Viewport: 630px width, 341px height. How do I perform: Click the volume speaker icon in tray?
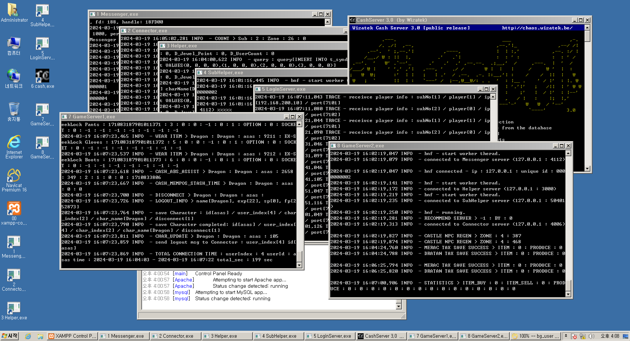[591, 336]
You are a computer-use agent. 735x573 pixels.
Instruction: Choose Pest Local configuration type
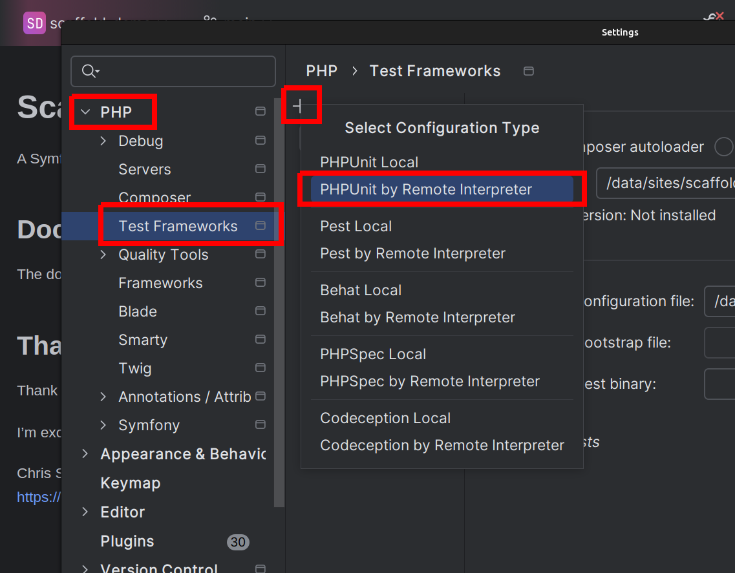click(x=356, y=226)
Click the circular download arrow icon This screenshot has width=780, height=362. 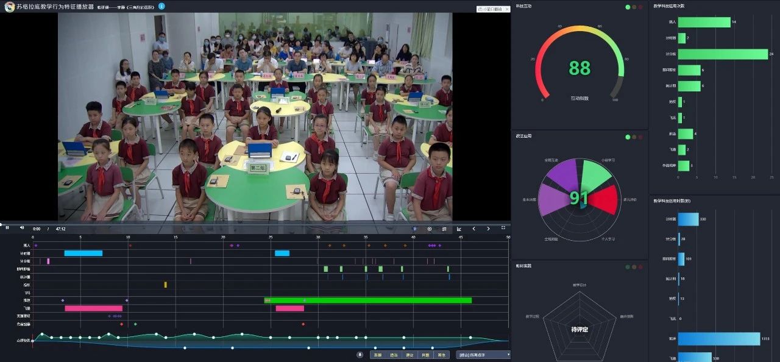pos(360,355)
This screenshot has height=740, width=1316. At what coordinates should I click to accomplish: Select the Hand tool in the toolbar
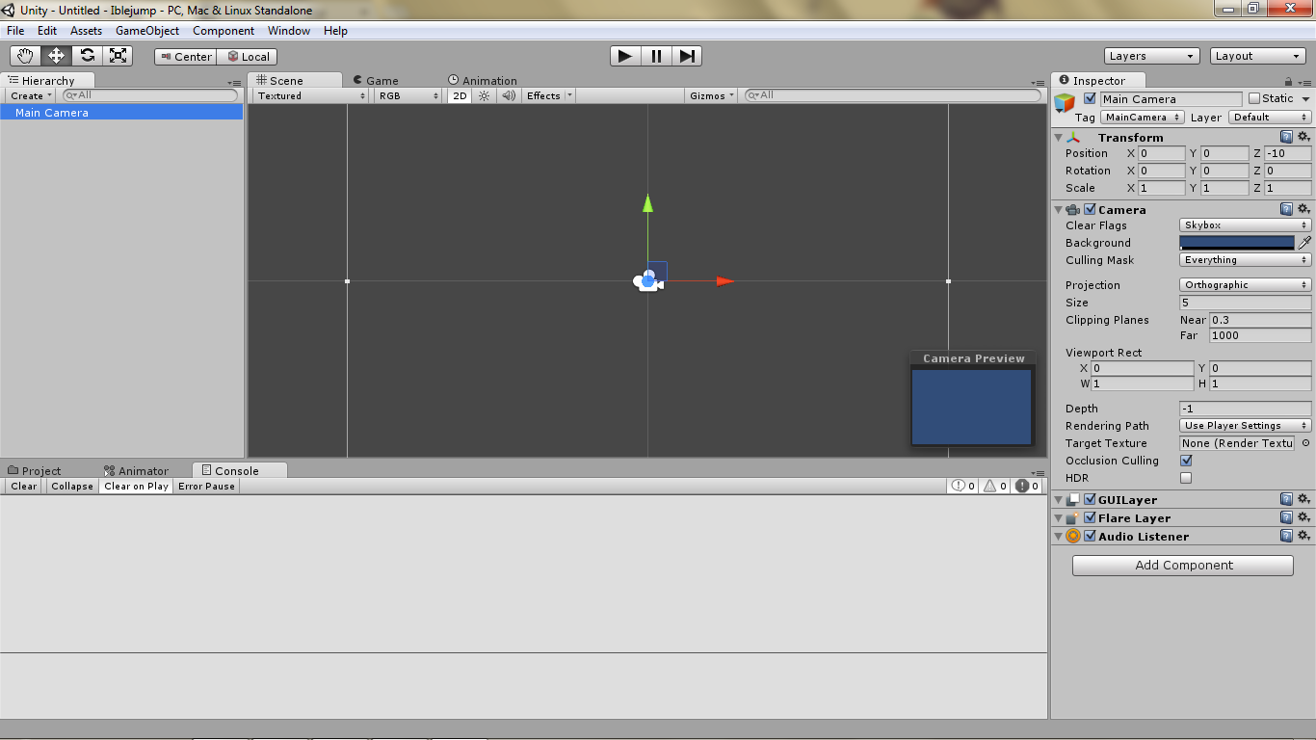[x=26, y=55]
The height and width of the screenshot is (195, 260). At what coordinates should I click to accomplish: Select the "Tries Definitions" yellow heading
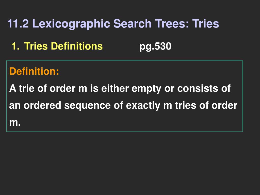pyautogui.click(x=63, y=46)
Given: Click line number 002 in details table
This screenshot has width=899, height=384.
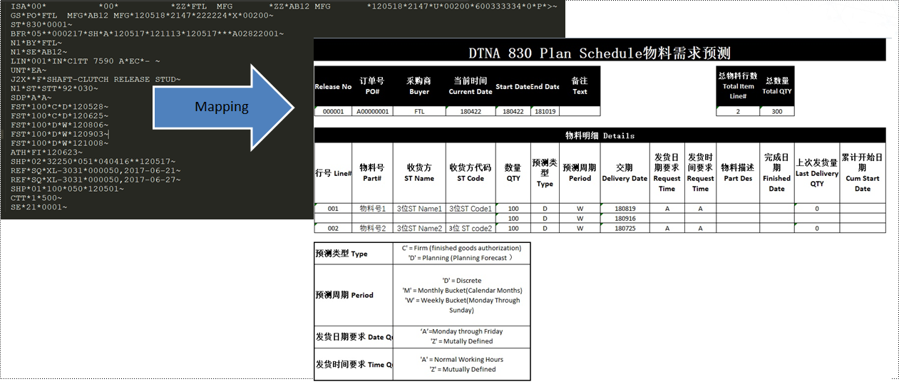Looking at the screenshot, I should point(334,228).
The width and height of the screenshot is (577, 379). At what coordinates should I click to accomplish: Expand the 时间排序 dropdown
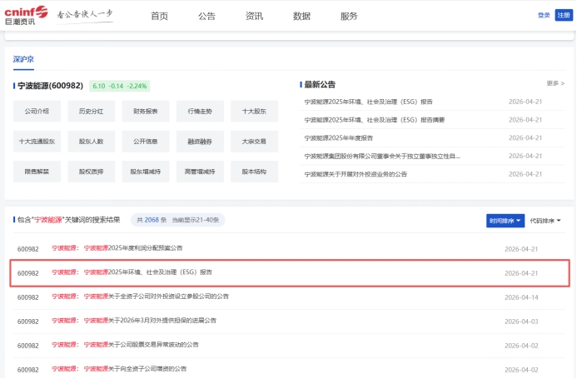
______
TASK GOAL: An exact copy is needed of the lines running from the one containing "This screenshot has height=740, width=1316." through the last line of the material, and of no others; pictures stay out.

RESPONSE FOR THIS EXERCISE:
This screenshot has height=740, width=1316. At what coordinates should I click to accomplish: Select the Hand tool in the toolbar
[x=26, y=55]
The height and width of the screenshot is (195, 260). At what coordinates should I click to accomplish: Select the "Tries Definitions" yellow heading
pyautogui.click(x=63, y=46)
Given: Click line number 002 in details table
This screenshot has width=899, height=384.
Looking at the screenshot, I should point(334,228).
The width and height of the screenshot is (577, 379). At what coordinates should I click to accomplish: Expand the 时间排序 dropdown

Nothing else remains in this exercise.